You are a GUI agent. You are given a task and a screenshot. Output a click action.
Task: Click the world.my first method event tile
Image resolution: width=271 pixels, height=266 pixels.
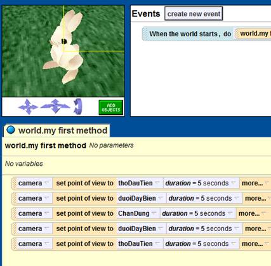[x=253, y=34]
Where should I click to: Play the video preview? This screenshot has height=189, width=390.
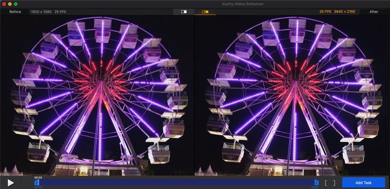[x=11, y=183]
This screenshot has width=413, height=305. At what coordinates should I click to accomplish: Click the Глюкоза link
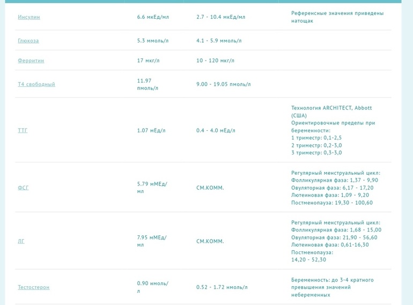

= WORK TO COMPLETE =
Copy out the entries verbatim and leave the images out.

= TASK RESPONSE =
You are a GUI agent. You are given a task and a screenshot. Output a click action.
Task: Click the world.my first method event tile
Image resolution: width=271 pixels, height=266 pixels.
[x=253, y=34]
Where should I click to: Play the video preview? This screenshot has height=189, width=390.
[x=11, y=183]
This screenshot has width=413, height=305. At what coordinates should I click to accomplish: Click the Глюкоза link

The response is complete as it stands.